§ **TEXT PROVIDED**:
Let's say for example i was building a site like Stack Overflow, with two pages => one listing all the questions, another where you ask/edit a question. A simple, CRUD-based web application.
If i used CQRS, i would have a seperate system for the read/writes, seperate DB's, etc..great.
Now, my issue comes to how to update the read state (which is, after all in a DB of it's own).
Flow i assume is something like this:
WebApp => User submits question
WebApp => System raises 'Write' event
WriteSystem => 'Write' event is picked up and saves to 'WriteDb'
WriteSystem => 'UpdateState' event raised
ReadSystem => 'UpdateState' event is picked up
ReadSystem => System updates it's own state ('ReadDb')
WebApp => Index page reads data from 'Read' system
Assuming this is correct, how is this significantly different to a CRUD system read/writing from same DB? Putting aside CQRS advantages like seperate read/write system scaling, rebuilding state, seperation of domain boundaries etc, what problems are solved from a persistence standpoint? Lock contention avoided?
I could achieve a similar advantage by either using queues to achieve single-threaded saves in a multi-threaded web app, or simply replicate data between a read/write DB, could i not?
Basically, I'm just trying to understand if i was building a CRUD-based web application, why i would care about CQRS, from a pragmatic standpoint.
Thanks!
Assuming this is correct, how is this significantly different to a CRUD system read/writing from same DB? Putting aside CQRS advantages like seperate read/write system scaling, rebuilding state, seperation of domain boundaries etc, what problems are solved from a persistence standpoint? Lock contention avoided?
The problem here is:
"Putting aside CQRS advantages …"
If you take away its advantages, it's a little bit difficult to argue what problems it solves ;-)
The key in understanding CQRS is that you separate reading data from writing data. This way you can optimize the databases as needed: Your write database is highly normalized, and hence you can easily ensure consistency. Your read database in contrast is denormalized, which makes your reads extremely simple and fast: They all become SELECT * FROM … effectively.
Under the assumption that a website as StackOverflow is way more read from than written to, this makes a lot of sense, as it allows you to optimize the system for fast responses and a great user experience, without sacrificing consistency at the same time.
Additionally, if combined with event-sourcing, this approach has other benefits, but for CQRS alone, that's it.
Shameless plug: My team and I have created a comprehensive introduction to CQRS, DDD and event-sourcing, maybe this helps to improve understanding as well. See this website for details.
A good starting point would be to review Greg Young's 2010 essay, where he tries to clarify the limited scope of the CQRS pattern.
CQRS is simply the creation of two objects where there was previously only one.... This separation however enables us to do many interesting things architecturally, the largest is that it forces a break of the mental retardation that because the two use the same data they should also use the same data model.
The idea of multiple data models is key, because you can now begin to consider using data models that are fit for purpose, rather than trying to tune a single data model to every case that you need to support.

§ **RECORDS TO PROCESS**:
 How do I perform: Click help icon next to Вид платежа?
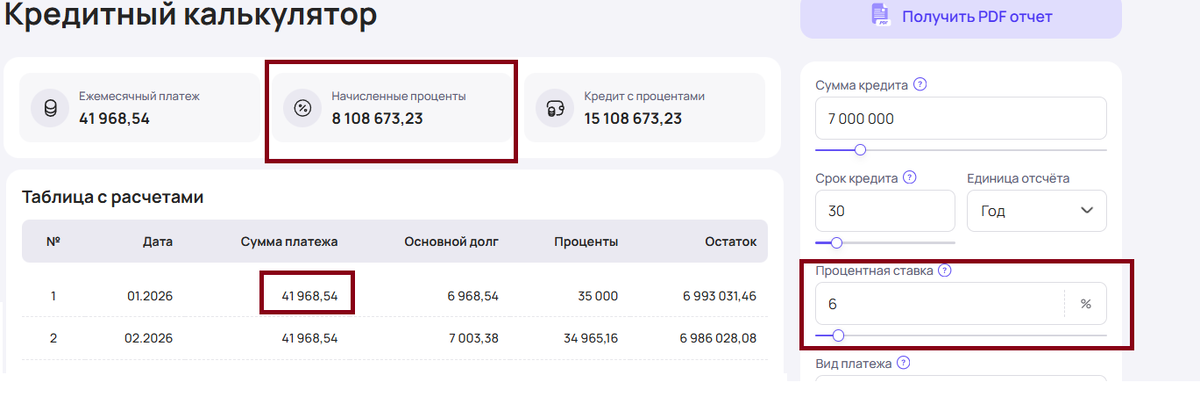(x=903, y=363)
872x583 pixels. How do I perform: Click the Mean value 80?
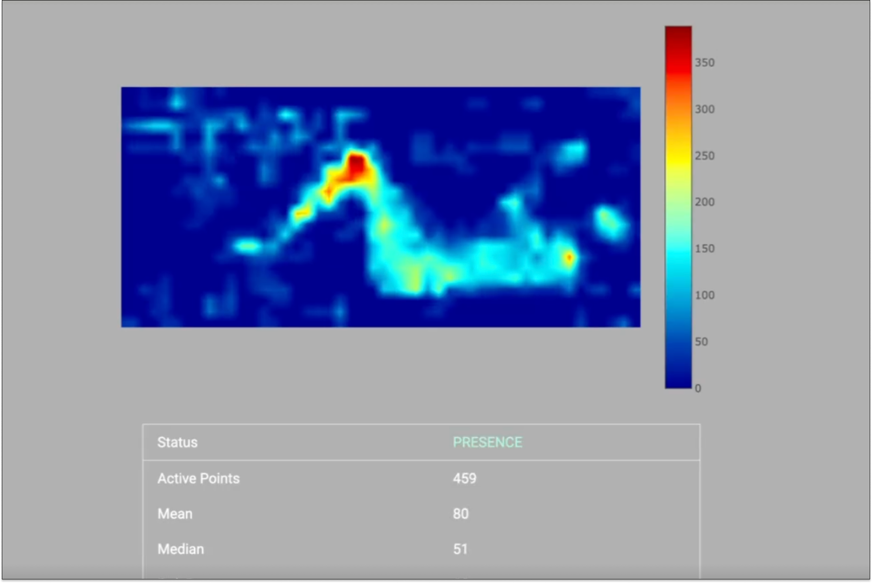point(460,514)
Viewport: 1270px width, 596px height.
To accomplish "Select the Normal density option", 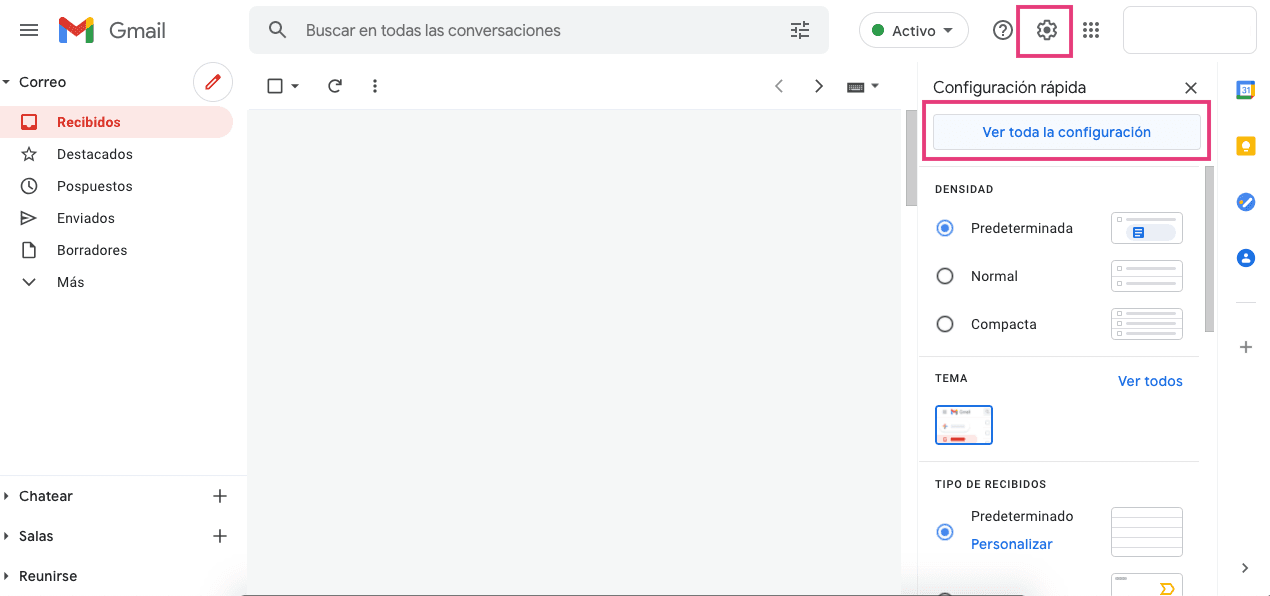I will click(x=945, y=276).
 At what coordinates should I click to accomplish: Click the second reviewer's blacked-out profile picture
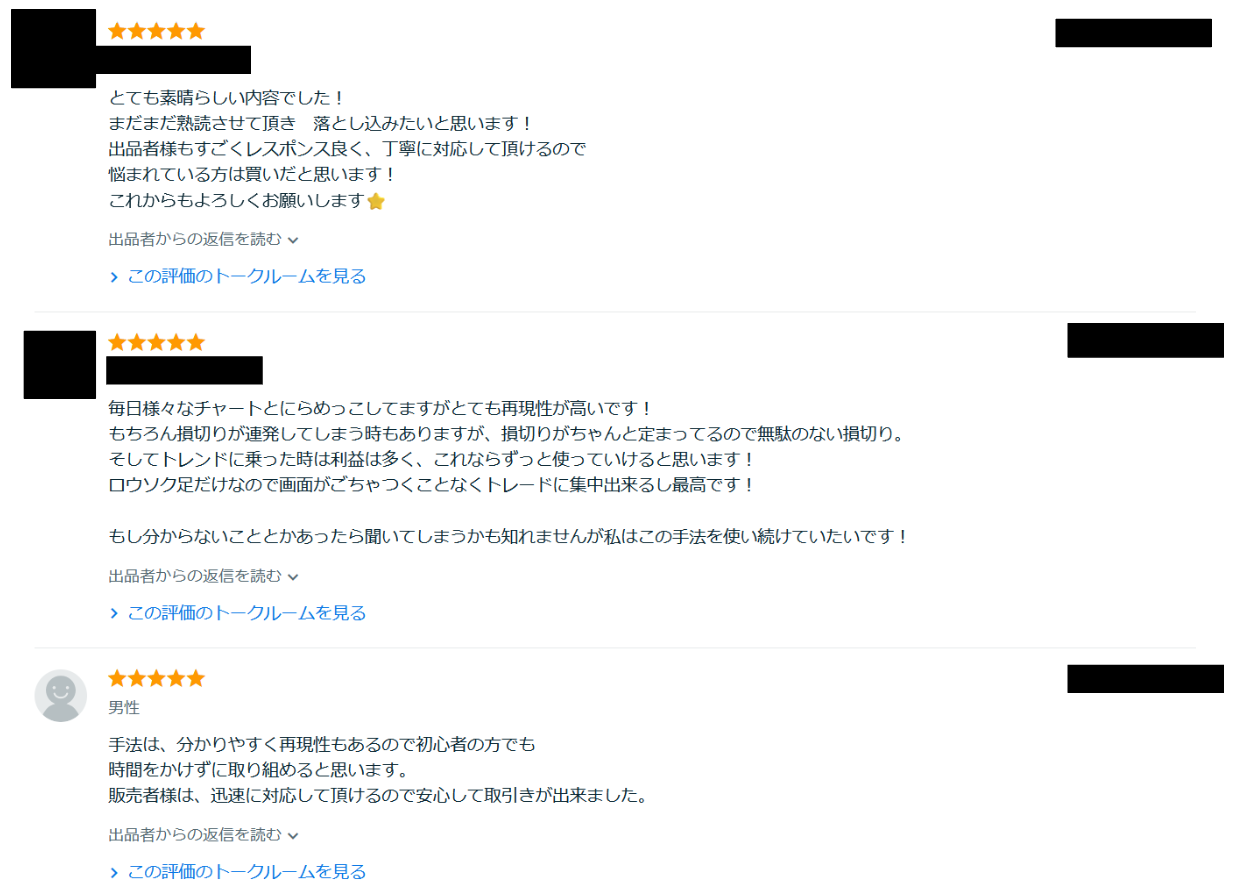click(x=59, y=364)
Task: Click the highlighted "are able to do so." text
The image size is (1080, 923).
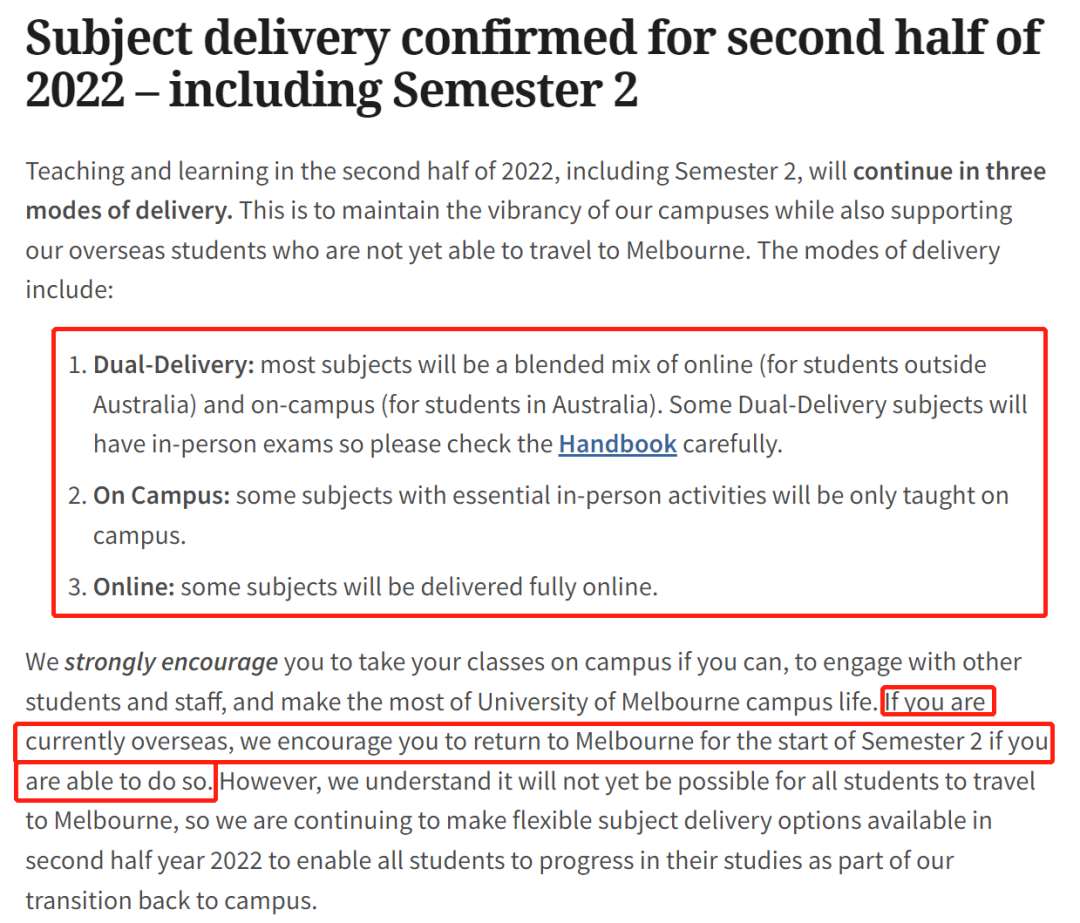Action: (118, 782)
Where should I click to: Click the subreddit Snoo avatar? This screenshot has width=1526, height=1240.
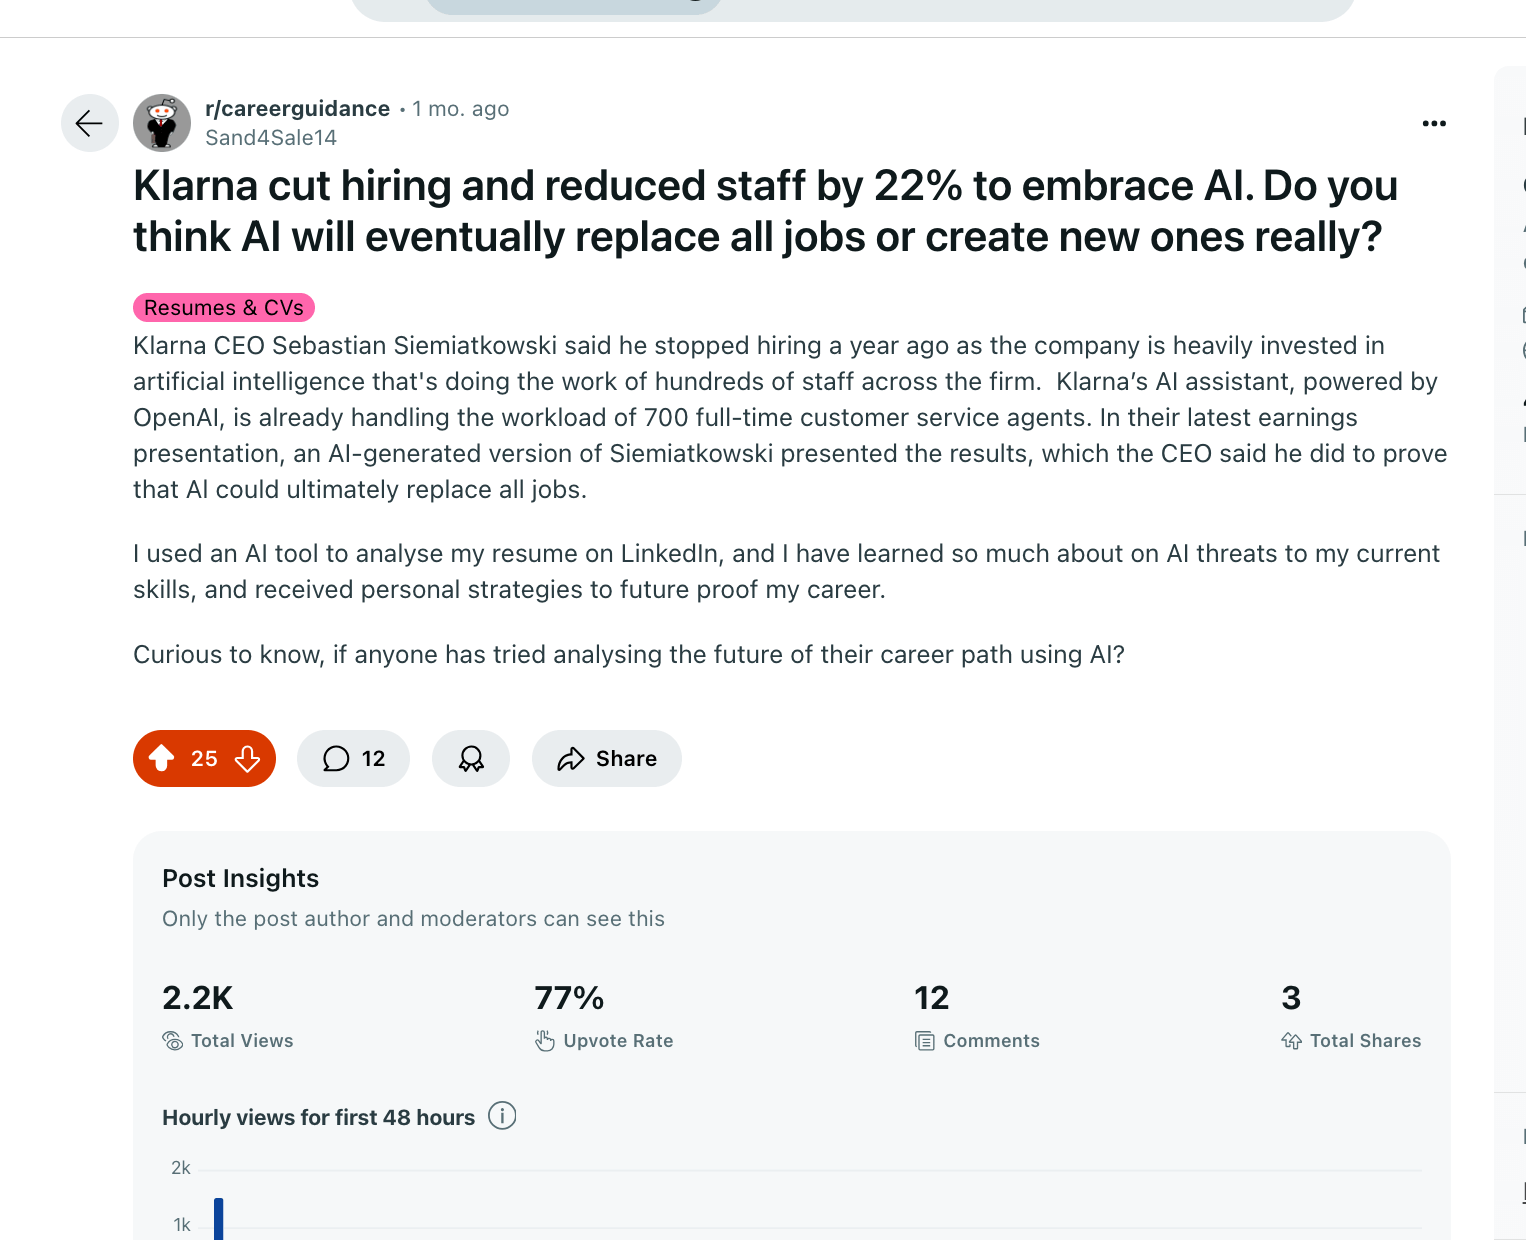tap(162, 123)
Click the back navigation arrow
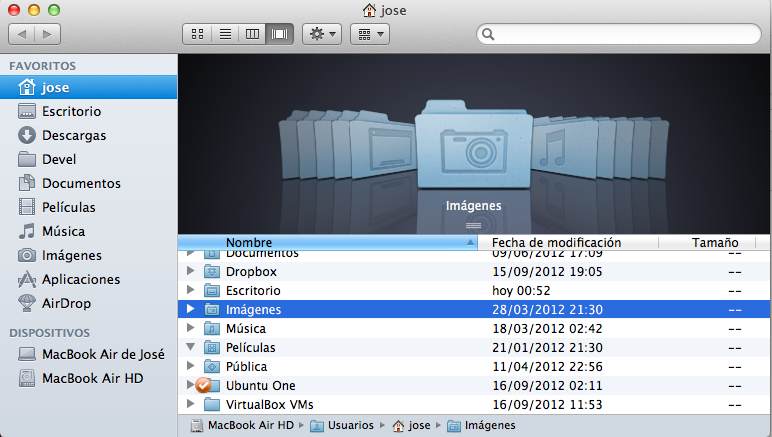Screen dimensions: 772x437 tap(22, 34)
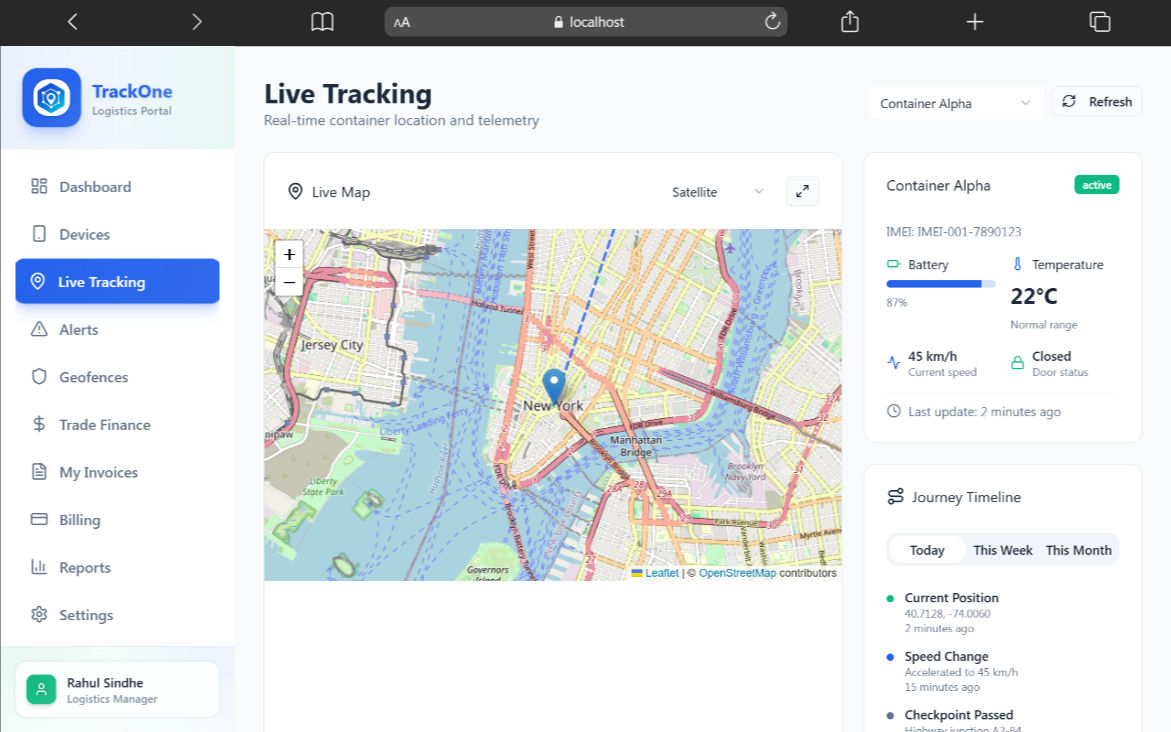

§ **GOALS**:
1. According to the forum thread on CQRS, why is separating reads from writes sensible for a site like Stack Overflow? Answer in one to three sentences.
2. Gather every line of the records that contains the string "height".
The records have no connection to the text about CQRS.

§ **RESPONSES**:
1. Such a site is read far more often than it is written to. Separating the two lets the read database be denormalized for simple, fast reads, while the normalized write database preserves consistency. The system can therefore be optimized for fast responses and a good user experience without sacrificing consistency.

2.
Viewport: 1270px width, 596px height.
Where should I click to: Click the subreddit Snoo avatar? This screenshot has width=1526, height=1240.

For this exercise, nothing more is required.